Bu YENİAY bize, yolun sonunda ”sandığımız gibi” bir çöküş ve felaket olmayabileceğini gösterecek! Yaşadığımız değişikliğin, geçirdiğimiz sıkıntı veya zorluğun, engelleyemediğimiz kaybın, uğradığımız haksızlığın, içimize düşen hayal kırıklığının, üstümüze çöken hastalığın, çaresizlikle eş anlamlı olmadığını, herşeyin daha da kötüye gitmesini bekleyerek kalakalmanın bir anlamı olmadığını, olanı olduğu, kalanı kaldığı yerde bırakıp yola devam etmenin, çok verimli bir geleceğe vesile olacağını fark edeceğiz.

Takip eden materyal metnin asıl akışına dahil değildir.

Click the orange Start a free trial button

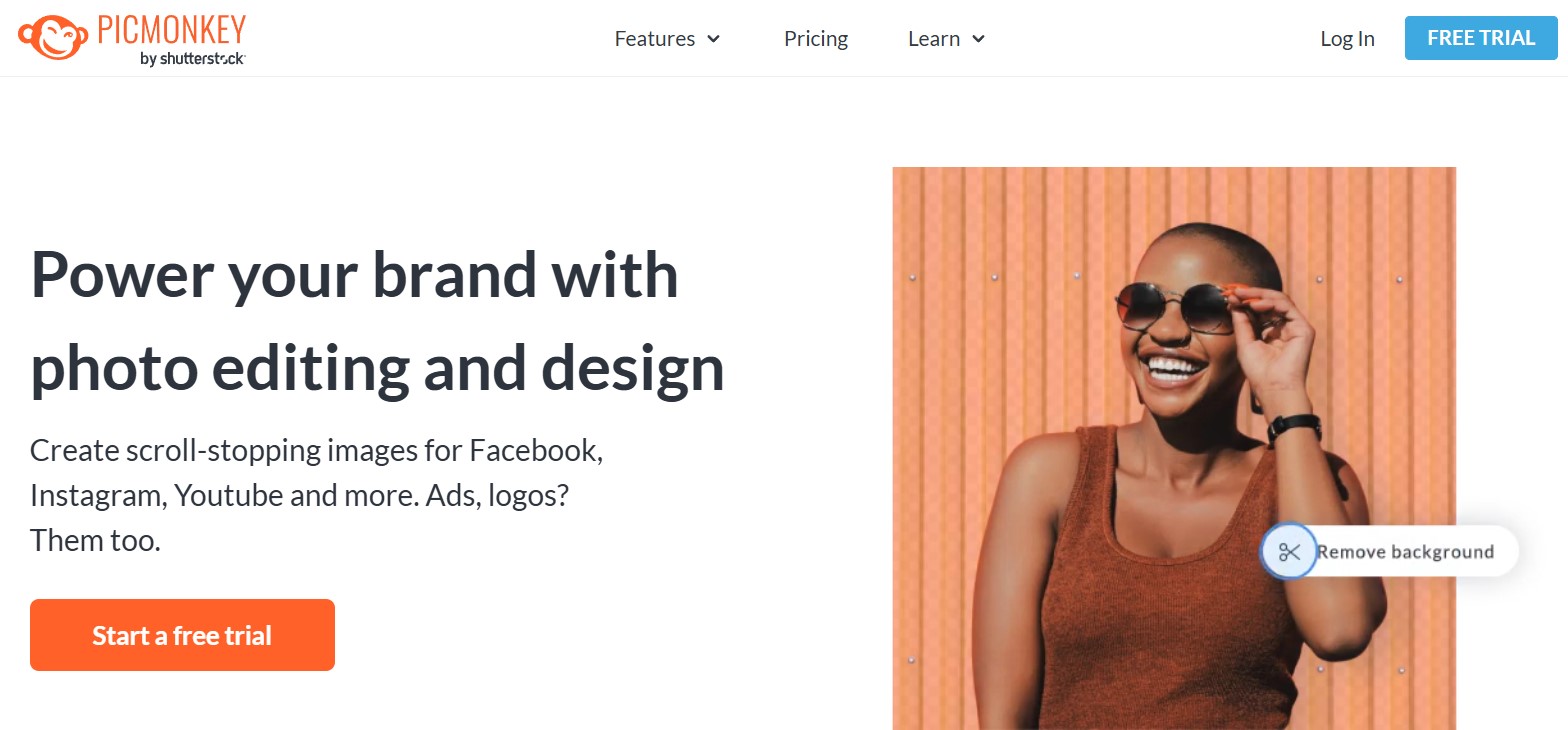click(182, 635)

Haksız veya uygunsuz yöntemlerle elde edilmiş kazançların, anlamsız bir ihtiras ve ısrar ile eteğine yapışılan ama gerçek bir değeri veya katkısı olmayan zaferlerin de, eriyip gittiğini, hatta bize getirdiğinden çok şey daha fazla götürdüğünü, idrak edebiliriz. İstediğimi almak uğruna gerekirse herşeyimden vazgeçerim dediğimiz durumlara, daha fazla katlanacak gücümüzün olmadığını, zaten buna gerek de olmadığını görebiliriz. Bu durumda bizi ayağa kaldıran, uygunsuz yollardan, tutturuklu veya saplantılı işlerden bir an evvel el çekmek, yenişme gayretini bir yana bırakmak olacak.
Sonunda ”İyi ki böyle oldu… Belki yıprandım ve yoruldum! Ama aynı zamanda gerçeği gördüm, güçlendim ve gidilecek daha hayırlı bir yön buldum.” diyebiliriz.

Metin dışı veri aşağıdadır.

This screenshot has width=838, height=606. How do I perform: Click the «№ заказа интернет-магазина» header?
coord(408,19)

Etrafımızda gerçekleşen olayları incelediğimizde ise, yıkım, çözülme ve ardından gelecek yeniden yapılanma süreçlerinin harekete geçtiğini görebilirsiniz. Sosyal, hukuki, siyasal konularda bazı foyaların ortaya çıkması, bazı haksızlıkların ifşa olması, bazı yanılgı ve yanlışların düzeltilmesi, bazı yargı süreçlerinde sona varılması gibi gelişmeler olabilir.
Ölüm ve yaşam, tükenişle başlangıç, korku ve cesaret, sorun ve çözüm birbirinin tamamlayıcısıdır. Eğer değişen duruma direnir, kaçar, dağılırsak, sürecin tamamlanmasına engel olur, ve başta biz yarım kalırız.
Hayatın bizi dönüştürmesine, şekillendirmesine izin verelim… Kaybetme, başarısızlık, yetersizlik korkusuna saplanıp kalmayalım. Bedbinliğe, umutsuzluğa kapılmayalım. Hayatın bize açtığı yeni yolları gözardı etmeyelim. Sonuçta öldürmeyen zehir daima bize güç verecektir!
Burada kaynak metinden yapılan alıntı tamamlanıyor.